Tim Douek, Principal, Utilis Energy has published a well researched and useful article on Energy Pulse titled Natural Gas Supply, Demand and Pricing. I highly recommend reading it if you are interested in some of the details that drive the complex natural gas market. The article is especially strong when it talks about the nature of Liquid Natural Gas (LNG) and its particular project requirements.
If you are like most of my readers and you are interested in successful nuclear power plant projects; you cannot ignore the importance of competitive sources of energy.
A big driver for interest in LNG is the difficulty that the domestic natural gas industry has in increasing its production rate to keep up with the increased demand from electrical power utilities.
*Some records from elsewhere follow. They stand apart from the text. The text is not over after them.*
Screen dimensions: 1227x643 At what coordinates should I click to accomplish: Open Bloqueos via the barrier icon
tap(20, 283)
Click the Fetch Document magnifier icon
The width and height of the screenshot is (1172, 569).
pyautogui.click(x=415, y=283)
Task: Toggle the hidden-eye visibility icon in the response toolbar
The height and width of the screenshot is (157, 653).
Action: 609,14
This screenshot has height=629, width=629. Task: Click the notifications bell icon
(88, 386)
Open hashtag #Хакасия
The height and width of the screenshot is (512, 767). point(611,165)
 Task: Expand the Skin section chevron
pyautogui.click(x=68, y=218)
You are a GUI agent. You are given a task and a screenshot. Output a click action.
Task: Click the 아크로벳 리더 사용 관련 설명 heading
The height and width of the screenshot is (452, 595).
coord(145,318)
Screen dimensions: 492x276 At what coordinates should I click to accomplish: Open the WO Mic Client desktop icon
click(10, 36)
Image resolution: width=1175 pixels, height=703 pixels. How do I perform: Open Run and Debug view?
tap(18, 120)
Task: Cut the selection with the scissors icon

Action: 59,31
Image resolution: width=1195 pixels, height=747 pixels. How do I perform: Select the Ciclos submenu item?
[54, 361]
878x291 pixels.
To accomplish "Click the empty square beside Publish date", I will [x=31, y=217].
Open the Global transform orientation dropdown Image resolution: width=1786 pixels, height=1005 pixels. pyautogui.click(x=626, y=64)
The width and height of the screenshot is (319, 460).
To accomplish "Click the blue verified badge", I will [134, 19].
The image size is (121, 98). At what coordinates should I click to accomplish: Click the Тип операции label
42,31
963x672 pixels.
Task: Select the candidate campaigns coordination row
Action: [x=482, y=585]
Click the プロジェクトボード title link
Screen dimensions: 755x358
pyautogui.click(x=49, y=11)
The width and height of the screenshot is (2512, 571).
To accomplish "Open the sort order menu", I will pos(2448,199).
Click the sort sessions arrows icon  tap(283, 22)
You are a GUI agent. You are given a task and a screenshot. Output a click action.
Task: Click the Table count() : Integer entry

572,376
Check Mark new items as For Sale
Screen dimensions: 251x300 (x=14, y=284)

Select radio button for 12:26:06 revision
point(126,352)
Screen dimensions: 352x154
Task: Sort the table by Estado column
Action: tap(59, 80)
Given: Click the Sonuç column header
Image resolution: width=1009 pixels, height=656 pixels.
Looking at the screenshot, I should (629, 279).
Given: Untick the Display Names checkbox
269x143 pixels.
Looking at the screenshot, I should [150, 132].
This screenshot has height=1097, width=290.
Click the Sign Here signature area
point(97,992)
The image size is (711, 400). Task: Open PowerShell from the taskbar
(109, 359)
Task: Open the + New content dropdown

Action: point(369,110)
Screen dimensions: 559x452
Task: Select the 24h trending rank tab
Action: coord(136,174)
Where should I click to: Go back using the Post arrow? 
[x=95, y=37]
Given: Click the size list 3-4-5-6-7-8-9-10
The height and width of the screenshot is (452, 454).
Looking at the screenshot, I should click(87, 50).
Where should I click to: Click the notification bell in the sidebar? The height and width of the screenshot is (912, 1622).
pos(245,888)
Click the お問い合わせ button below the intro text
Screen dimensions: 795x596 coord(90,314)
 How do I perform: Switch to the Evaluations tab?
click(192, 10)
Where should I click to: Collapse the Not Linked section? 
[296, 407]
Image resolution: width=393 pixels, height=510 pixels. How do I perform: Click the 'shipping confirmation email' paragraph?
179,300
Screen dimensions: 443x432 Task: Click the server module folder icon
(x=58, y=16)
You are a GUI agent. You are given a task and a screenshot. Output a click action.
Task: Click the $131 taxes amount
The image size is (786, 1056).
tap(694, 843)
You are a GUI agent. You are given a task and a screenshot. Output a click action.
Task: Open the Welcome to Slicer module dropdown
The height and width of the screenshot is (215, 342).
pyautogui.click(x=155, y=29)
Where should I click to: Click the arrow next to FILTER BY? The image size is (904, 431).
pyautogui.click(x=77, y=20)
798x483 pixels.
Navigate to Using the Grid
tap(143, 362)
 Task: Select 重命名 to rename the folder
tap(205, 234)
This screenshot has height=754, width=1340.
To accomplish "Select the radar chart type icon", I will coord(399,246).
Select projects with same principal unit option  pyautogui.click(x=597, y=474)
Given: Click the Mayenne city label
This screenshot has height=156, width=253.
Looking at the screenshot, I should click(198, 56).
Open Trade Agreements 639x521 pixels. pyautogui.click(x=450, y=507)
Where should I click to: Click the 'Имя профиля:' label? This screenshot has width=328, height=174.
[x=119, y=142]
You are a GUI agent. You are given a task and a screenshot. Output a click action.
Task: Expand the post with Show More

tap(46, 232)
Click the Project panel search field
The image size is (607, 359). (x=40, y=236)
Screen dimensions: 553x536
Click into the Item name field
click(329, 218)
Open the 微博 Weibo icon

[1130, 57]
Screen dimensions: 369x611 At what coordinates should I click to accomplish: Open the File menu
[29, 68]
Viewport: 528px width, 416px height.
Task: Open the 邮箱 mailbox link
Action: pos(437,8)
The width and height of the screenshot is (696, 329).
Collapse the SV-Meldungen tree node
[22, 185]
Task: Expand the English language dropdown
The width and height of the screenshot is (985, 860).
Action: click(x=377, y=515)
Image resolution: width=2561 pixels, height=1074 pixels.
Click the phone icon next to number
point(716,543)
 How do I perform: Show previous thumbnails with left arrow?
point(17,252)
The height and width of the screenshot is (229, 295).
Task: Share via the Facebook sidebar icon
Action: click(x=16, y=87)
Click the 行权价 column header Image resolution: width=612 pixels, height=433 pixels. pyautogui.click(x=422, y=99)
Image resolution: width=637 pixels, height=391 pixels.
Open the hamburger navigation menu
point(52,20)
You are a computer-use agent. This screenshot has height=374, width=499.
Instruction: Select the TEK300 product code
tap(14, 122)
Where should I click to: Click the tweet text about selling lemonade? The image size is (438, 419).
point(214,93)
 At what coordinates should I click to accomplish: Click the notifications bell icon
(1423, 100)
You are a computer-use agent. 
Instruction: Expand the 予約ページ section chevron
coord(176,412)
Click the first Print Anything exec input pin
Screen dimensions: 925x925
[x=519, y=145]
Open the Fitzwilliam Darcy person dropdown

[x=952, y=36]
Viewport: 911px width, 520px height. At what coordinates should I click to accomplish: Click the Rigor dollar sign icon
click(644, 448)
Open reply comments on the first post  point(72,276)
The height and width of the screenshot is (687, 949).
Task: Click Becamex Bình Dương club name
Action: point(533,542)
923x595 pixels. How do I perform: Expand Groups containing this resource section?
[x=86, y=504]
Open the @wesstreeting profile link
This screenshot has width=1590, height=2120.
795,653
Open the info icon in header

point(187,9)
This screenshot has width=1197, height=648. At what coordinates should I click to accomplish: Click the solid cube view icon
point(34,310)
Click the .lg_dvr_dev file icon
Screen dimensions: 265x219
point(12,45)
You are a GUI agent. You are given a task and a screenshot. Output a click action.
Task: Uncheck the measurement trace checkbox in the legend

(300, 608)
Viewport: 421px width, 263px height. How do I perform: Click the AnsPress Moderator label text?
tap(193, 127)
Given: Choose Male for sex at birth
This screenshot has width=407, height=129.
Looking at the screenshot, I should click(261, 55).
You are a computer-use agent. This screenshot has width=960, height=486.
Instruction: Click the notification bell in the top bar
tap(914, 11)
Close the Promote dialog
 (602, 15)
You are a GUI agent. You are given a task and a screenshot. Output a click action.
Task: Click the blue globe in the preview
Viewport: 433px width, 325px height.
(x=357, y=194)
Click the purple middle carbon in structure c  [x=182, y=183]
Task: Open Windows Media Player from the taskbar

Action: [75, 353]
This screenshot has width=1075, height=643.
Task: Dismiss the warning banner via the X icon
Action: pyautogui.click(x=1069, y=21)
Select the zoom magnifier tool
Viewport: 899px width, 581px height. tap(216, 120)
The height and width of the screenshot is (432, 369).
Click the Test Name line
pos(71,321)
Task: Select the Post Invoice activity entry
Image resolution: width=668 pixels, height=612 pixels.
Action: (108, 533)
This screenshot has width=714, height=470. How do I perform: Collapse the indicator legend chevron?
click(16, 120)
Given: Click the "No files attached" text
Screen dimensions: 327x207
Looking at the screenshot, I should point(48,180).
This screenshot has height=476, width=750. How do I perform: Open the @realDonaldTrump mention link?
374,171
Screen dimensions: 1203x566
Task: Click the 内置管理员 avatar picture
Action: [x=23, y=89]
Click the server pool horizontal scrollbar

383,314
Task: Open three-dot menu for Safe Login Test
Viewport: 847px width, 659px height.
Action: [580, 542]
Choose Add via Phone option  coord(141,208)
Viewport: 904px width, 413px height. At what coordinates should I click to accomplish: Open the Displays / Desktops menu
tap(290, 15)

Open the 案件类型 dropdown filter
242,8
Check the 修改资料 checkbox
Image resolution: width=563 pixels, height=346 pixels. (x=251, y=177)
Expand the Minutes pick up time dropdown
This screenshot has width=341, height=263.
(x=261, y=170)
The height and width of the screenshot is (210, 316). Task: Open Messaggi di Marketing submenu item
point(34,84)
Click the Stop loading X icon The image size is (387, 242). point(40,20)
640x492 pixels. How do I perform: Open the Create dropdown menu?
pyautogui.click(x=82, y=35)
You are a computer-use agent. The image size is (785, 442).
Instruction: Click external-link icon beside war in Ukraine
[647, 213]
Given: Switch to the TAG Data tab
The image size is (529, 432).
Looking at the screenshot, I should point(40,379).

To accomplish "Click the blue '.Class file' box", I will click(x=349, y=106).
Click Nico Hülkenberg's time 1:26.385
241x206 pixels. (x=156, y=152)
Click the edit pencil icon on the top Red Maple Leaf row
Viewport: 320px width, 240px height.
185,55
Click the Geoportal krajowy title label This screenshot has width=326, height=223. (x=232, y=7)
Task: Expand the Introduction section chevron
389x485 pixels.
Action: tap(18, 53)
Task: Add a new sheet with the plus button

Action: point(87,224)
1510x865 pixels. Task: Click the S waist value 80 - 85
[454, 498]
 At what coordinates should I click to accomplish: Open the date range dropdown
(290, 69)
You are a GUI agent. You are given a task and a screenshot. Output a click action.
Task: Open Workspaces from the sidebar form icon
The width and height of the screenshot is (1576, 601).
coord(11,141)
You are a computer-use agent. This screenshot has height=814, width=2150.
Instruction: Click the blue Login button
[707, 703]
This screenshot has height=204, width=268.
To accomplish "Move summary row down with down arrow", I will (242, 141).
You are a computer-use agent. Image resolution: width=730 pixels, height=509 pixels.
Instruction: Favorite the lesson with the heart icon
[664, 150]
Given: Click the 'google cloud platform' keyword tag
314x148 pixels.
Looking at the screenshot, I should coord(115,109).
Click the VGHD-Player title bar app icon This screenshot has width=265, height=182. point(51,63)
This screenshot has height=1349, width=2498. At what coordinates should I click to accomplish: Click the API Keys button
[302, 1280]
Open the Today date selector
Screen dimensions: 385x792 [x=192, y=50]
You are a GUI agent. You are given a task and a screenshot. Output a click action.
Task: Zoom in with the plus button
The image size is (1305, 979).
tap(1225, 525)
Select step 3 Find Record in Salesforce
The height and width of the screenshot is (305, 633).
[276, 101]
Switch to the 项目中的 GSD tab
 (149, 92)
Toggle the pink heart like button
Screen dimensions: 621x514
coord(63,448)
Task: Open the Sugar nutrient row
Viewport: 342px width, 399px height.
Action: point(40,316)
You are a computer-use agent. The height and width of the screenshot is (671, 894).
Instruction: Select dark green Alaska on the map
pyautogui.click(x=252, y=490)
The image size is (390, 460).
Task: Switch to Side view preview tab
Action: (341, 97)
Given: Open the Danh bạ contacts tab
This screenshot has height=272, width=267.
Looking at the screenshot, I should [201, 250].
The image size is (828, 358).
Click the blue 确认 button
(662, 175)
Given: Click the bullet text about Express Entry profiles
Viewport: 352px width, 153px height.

Those entities have invested a little more than a decade in a massive expansion of natural gas burning power plants. LNG supporters have got to be hoping that the new nuclear projects that have been announced and discussed in many forums will not be successful enough to reduce the need to use that gas fired capacity.
If the licensing and construction activities for new nuclear plants are successful, there is a strong likelihood that more new plant orders will follow closely behind the first ones and that the infrastructure put in place as a partial result of the incentives in the Energy Policy Act (EPA) of 2005 will be put to good use in building a whole new generation of nuclear facilities.
Once nuclear plants are built, they are usually operated at high capacity factors, pushing facilities with higher operating costs out of the generating market. The fuel suppliers for the facilities that are not operating generally are not happy unless they have managed to obtain “take or pay” contracts that provide revenue even if there is no fuel being consumed.
That scenario is certainly NOT part of the future as predicted by the Energy Information Agency’s Annual Energy Outlook. The possibility of large additions of nuclear plant capacity is not included when the EIA makes its predictions for natural gas market demand. According to the EIA, there will only be about 6,000 MW of new nuclear plants constructed; they apparently think that the ONLY reason for the construction interest is to obtain the EPA incentives.
Nuclear plant supporters and investors need to be cautious and watch their backs when involved with the LNG crowd. Our projects have the potential for making their projects unnecessary. If they are able to get them financed and built, our success might cause their investors to become very nervous as the demand for natural gas slowly shrinks, causing prices that do not justify the massive capital investments that they have made.